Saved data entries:
•••

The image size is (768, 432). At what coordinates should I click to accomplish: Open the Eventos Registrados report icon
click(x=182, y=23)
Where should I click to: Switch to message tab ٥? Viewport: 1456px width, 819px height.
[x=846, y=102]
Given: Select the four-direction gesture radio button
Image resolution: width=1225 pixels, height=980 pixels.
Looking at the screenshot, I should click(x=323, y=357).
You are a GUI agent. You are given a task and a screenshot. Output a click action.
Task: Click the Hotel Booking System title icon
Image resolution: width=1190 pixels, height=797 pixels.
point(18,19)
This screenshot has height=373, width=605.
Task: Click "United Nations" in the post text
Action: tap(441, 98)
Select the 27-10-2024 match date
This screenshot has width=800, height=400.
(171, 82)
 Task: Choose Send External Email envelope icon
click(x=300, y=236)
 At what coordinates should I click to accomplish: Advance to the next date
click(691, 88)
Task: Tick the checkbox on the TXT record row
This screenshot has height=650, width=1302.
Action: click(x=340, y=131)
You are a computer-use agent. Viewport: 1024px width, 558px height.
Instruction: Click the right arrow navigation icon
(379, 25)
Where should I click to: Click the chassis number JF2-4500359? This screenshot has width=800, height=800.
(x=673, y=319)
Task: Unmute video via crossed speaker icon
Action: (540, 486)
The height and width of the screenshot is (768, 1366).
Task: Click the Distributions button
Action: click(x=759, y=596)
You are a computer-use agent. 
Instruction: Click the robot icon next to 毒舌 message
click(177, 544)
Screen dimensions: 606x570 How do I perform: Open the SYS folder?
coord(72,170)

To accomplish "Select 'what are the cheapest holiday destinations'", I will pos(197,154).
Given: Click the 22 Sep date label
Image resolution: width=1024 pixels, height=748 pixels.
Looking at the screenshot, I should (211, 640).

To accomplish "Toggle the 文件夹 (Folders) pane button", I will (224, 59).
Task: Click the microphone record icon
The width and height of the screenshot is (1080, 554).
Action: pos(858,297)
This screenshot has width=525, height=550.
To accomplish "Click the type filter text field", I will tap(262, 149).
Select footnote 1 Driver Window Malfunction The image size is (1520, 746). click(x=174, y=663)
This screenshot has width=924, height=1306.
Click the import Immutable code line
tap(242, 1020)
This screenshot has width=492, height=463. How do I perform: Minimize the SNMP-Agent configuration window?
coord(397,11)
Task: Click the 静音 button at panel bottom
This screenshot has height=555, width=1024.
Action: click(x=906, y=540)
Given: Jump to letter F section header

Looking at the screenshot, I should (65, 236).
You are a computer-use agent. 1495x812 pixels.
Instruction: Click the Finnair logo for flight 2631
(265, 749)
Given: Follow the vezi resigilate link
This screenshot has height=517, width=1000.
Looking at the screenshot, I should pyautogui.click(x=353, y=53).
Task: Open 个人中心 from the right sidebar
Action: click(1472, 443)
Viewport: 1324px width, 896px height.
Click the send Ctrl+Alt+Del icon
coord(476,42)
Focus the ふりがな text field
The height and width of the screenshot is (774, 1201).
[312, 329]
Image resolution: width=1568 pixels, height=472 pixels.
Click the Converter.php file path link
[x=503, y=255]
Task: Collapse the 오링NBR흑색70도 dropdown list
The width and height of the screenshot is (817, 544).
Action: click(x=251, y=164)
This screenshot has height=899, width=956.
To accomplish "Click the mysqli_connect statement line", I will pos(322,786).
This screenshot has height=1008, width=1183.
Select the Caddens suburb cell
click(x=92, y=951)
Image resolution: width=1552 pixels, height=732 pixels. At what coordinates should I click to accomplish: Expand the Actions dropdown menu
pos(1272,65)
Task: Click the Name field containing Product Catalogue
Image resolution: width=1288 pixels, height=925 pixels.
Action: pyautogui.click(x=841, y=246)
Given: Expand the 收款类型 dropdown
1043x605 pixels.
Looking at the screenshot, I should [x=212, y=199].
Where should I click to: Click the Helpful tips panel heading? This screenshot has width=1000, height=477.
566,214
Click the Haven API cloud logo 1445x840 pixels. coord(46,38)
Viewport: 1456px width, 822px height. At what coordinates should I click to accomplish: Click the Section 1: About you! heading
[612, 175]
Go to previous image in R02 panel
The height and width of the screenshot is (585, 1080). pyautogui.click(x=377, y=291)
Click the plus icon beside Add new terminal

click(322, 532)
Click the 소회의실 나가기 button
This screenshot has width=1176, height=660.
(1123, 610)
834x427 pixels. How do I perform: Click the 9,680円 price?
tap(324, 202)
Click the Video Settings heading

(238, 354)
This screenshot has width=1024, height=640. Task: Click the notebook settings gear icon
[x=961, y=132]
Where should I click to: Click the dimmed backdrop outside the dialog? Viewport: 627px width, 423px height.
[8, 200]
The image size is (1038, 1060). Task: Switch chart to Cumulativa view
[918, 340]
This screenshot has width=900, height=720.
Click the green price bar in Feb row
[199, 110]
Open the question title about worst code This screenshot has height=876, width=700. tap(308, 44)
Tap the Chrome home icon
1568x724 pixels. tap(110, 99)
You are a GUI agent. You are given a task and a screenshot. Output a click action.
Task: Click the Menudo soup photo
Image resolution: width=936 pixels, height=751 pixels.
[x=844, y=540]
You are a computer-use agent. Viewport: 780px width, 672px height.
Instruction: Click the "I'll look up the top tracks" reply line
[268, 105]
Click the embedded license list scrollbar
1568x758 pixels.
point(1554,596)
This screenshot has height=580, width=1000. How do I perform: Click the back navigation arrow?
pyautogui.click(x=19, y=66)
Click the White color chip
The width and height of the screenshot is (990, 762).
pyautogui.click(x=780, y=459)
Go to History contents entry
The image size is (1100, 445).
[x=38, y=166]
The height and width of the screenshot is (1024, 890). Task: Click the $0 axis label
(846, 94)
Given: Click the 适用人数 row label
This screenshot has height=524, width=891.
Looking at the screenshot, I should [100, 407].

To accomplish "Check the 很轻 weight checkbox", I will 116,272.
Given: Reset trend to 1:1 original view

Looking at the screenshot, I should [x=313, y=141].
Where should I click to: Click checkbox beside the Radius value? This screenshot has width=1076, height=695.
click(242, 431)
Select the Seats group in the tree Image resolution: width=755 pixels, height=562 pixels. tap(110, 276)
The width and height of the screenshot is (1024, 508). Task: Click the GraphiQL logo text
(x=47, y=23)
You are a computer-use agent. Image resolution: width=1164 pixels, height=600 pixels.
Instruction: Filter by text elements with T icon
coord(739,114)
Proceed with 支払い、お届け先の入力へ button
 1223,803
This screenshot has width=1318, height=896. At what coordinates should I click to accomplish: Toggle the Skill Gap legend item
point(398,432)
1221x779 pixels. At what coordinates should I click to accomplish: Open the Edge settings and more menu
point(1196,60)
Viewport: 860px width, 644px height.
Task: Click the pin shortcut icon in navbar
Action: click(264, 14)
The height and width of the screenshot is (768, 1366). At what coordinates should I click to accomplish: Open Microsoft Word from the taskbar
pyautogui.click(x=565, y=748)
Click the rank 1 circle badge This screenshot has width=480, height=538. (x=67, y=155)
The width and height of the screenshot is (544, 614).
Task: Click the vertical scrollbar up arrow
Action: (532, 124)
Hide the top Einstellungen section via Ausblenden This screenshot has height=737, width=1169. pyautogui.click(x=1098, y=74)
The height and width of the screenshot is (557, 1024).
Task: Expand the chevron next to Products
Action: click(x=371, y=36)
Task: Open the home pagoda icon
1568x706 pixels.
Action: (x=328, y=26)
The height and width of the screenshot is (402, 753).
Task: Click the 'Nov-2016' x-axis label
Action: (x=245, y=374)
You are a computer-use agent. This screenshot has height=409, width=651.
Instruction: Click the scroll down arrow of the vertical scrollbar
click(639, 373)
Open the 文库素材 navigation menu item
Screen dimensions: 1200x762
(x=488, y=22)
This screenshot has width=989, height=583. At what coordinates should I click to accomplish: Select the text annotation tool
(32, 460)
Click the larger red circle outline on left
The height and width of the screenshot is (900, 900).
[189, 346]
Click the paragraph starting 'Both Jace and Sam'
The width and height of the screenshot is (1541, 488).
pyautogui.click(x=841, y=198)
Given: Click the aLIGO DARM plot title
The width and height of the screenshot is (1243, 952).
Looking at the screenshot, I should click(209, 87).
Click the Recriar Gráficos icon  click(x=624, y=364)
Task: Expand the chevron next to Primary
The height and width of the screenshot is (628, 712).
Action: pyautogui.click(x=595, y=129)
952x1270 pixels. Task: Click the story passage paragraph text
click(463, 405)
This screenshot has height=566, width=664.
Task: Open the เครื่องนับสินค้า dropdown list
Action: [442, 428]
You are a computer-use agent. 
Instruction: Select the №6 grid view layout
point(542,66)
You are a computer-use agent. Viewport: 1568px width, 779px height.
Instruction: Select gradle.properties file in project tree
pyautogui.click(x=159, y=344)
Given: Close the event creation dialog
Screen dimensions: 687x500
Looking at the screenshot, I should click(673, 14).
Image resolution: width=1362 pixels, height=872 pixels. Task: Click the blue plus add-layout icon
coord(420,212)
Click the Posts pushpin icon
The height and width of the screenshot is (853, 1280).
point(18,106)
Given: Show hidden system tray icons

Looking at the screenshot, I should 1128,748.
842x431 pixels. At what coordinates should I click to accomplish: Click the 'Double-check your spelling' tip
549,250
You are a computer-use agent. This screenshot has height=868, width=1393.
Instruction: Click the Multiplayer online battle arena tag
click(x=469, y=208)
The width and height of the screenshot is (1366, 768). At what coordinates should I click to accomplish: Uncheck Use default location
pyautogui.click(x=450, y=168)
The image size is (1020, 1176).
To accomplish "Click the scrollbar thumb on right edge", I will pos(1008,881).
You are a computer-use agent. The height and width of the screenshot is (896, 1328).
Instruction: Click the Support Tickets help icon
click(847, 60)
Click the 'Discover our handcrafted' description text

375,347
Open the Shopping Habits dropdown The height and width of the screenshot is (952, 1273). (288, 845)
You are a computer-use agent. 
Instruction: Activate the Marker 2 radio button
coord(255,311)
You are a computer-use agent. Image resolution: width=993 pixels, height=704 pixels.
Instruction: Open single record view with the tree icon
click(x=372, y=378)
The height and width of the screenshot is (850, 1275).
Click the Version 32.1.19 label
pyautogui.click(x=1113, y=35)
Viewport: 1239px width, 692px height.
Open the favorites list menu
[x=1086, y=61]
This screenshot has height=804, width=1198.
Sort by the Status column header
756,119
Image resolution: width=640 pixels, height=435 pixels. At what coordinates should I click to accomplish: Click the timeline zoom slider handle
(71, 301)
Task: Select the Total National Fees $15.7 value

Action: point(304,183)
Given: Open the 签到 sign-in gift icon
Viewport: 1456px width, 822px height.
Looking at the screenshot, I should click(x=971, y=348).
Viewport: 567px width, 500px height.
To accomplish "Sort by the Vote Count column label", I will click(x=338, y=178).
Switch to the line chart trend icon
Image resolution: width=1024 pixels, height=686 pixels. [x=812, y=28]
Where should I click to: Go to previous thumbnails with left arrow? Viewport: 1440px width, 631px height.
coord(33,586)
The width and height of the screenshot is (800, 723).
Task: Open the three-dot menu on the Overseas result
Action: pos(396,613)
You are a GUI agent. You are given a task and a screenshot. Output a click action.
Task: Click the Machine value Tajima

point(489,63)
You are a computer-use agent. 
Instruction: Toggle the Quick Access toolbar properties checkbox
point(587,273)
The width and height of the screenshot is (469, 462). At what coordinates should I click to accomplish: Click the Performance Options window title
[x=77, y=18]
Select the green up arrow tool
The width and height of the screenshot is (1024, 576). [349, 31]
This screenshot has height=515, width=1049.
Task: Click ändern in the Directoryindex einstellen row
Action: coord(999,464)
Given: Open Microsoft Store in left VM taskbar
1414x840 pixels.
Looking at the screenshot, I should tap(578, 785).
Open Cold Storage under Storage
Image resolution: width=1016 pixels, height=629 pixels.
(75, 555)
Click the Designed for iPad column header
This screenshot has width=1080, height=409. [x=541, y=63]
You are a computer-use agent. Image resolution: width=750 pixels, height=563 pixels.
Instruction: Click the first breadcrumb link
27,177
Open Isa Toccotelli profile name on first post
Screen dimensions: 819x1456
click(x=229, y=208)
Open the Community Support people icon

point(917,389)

•••

Problem description> All that is wanted is the stretch of lines above from the one containing "This screenshot has width=924, height=1306." through the one containing "Task: Click the 静音 button at panel bottom", duplicated exactly.

Result for this task>
This screenshot has width=924, height=1306.
Click the import Immutable code line
tap(242, 1020)
This screenshot has width=492, height=463. How do I perform: Minimize the SNMP-Agent configuration window?
coord(397,11)
Task: Click the 静音 button at panel bottom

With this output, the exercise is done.